Output all the data exactly.

□ □ □ □

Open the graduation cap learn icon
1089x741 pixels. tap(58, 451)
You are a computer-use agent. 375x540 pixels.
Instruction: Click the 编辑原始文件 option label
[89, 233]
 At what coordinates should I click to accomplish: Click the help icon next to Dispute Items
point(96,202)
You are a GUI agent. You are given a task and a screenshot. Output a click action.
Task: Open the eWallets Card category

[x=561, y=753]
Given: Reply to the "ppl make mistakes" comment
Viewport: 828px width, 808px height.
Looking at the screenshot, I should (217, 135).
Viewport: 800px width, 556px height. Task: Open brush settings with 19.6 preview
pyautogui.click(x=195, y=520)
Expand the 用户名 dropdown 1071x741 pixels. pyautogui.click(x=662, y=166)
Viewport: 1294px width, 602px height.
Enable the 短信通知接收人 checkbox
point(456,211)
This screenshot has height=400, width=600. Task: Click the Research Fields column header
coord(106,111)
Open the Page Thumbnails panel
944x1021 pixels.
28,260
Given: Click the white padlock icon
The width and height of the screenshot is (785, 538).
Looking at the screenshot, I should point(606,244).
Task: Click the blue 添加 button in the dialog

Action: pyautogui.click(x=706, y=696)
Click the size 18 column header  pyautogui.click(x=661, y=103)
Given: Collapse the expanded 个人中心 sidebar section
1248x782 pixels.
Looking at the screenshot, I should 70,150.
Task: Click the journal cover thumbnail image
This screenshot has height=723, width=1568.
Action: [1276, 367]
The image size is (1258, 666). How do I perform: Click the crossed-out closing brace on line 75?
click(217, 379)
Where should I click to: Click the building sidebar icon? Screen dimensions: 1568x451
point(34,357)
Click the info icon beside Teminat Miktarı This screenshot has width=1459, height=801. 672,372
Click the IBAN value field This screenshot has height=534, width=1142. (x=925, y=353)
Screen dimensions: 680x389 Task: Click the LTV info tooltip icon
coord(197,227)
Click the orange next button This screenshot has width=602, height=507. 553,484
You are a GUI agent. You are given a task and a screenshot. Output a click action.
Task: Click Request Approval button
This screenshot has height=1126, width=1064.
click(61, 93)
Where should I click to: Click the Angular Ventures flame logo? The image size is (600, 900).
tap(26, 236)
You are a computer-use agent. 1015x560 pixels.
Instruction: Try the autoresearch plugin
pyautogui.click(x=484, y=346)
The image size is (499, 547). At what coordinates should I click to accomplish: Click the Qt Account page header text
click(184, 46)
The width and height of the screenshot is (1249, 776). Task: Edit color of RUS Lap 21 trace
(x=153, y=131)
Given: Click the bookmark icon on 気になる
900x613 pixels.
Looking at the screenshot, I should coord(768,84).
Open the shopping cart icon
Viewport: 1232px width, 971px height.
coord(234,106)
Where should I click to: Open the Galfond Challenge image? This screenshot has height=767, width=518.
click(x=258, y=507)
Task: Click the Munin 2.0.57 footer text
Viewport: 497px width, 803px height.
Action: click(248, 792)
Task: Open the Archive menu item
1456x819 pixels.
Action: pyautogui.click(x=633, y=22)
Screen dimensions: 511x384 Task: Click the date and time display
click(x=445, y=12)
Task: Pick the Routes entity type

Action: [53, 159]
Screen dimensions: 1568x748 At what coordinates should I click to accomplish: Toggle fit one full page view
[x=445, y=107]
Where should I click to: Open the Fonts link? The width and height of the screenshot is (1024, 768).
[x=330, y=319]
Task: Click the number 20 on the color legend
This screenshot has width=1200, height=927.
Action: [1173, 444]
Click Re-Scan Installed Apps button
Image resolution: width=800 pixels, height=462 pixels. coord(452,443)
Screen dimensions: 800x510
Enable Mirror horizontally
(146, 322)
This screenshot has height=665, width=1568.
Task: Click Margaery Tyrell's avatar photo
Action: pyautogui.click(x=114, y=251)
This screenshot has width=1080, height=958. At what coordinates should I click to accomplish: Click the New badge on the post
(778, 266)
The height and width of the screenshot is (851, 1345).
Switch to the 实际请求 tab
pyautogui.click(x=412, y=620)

□ □ □ □

▶ _Response below_:
Open the graduation cap learn icon
1089x741 pixels. tap(58, 451)
You are a computer-use agent. 375x540 pixels.
Instruction: Click the 编辑原始文件 option label
[89, 233]
 At what coordinates should I click to accomplish: Click the help icon next to Dispute Items
point(96,202)
You are a GUI agent. You are given a task and a screenshot. Output a click action.
Task: Open the eWallets Card category

[x=561, y=753]
Given: Reply to the "ppl make mistakes" comment
Viewport: 828px width, 808px height.
Looking at the screenshot, I should (217, 135).
Viewport: 800px width, 556px height. Task: Open brush settings with 19.6 preview
pyautogui.click(x=195, y=520)
Expand the 用户名 dropdown 1071x741 pixels. pyautogui.click(x=662, y=166)
Viewport: 1294px width, 602px height.
Enable the 短信通知接收人 checkbox
point(456,211)
This screenshot has height=400, width=600. Task: Click the Research Fields column header
coord(106,111)
Open the Page Thumbnails panel
944x1021 pixels.
28,260
Given: Click the white padlock icon
The width and height of the screenshot is (785, 538).
Looking at the screenshot, I should point(606,244).
Task: Click the blue 添加 button in the dialog

Action: pyautogui.click(x=706, y=696)
Click the size 18 column header  pyautogui.click(x=661, y=103)
Given: Collapse the expanded 个人中心 sidebar section
1248x782 pixels.
Looking at the screenshot, I should 70,150.
Task: Click the journal cover thumbnail image
This screenshot has height=723, width=1568.
Action: [1276, 367]
The image size is (1258, 666). How do I perform: Click the crossed-out closing brace on line 75?
click(217, 379)
Where should I click to: Click the building sidebar icon? Screen dimensions: 1568x451
point(34,357)
Click the info icon beside Teminat Miktarı This screenshot has width=1459, height=801. 672,372
Click the IBAN value field This screenshot has height=534, width=1142. (x=925, y=353)
Screen dimensions: 680x389 Task: Click the LTV info tooltip icon
coord(197,227)
Click the orange next button This screenshot has width=602, height=507. 553,484
You are a GUI agent. You are given a task and a screenshot. Output a click action.
Task: Click Request Approval button
This screenshot has height=1126, width=1064.
click(61, 93)
Where should I click to: Click the Angular Ventures flame logo? The image size is (600, 900).
tap(26, 236)
You are a computer-use agent. 1015x560 pixels.
Instruction: Try the autoresearch plugin
pyautogui.click(x=484, y=346)
The image size is (499, 547). At what coordinates should I click to accomplish: Click the Qt Account page header text
click(184, 46)
The width and height of the screenshot is (1249, 776). Task: Edit color of RUS Lap 21 trace
(x=153, y=131)
Given: Click the bookmark icon on 気になる
900x613 pixels.
Looking at the screenshot, I should coord(768,84).
Open the shopping cart icon
Viewport: 1232px width, 971px height.
coord(234,106)
Where should I click to: Open the Galfond Challenge image? This screenshot has height=767, width=518.
click(x=258, y=507)
Task: Click the Munin 2.0.57 footer text
Viewport: 497px width, 803px height.
Action: click(248, 792)
Task: Open the Archive menu item
1456x819 pixels.
Action: pyautogui.click(x=633, y=22)
Screen dimensions: 511x384 Task: Click the date and time display
click(x=445, y=12)
Task: Pick the Routes entity type

Action: [53, 159]
Screen dimensions: 1568x748 At what coordinates should I click to accomplish: Toggle fit one full page view
[x=445, y=107]
Where should I click to: Open the Fonts link? The width and height of the screenshot is (1024, 768).
[x=330, y=319]
Task: Click the number 20 on the color legend
This screenshot has width=1200, height=927.
Action: [1173, 444]
Click Re-Scan Installed Apps button
Image resolution: width=800 pixels, height=462 pixels. coord(452,443)
Screen dimensions: 800x510
Enable Mirror horizontally
(146, 322)
This screenshot has height=665, width=1568.
Task: Click Margaery Tyrell's avatar photo
Action: pyautogui.click(x=114, y=251)
This screenshot has width=1080, height=958. At what coordinates should I click to accomplish: Click the New badge on the post
(778, 266)
The height and width of the screenshot is (851, 1345).
Switch to the 实际请求 tab
pyautogui.click(x=412, y=620)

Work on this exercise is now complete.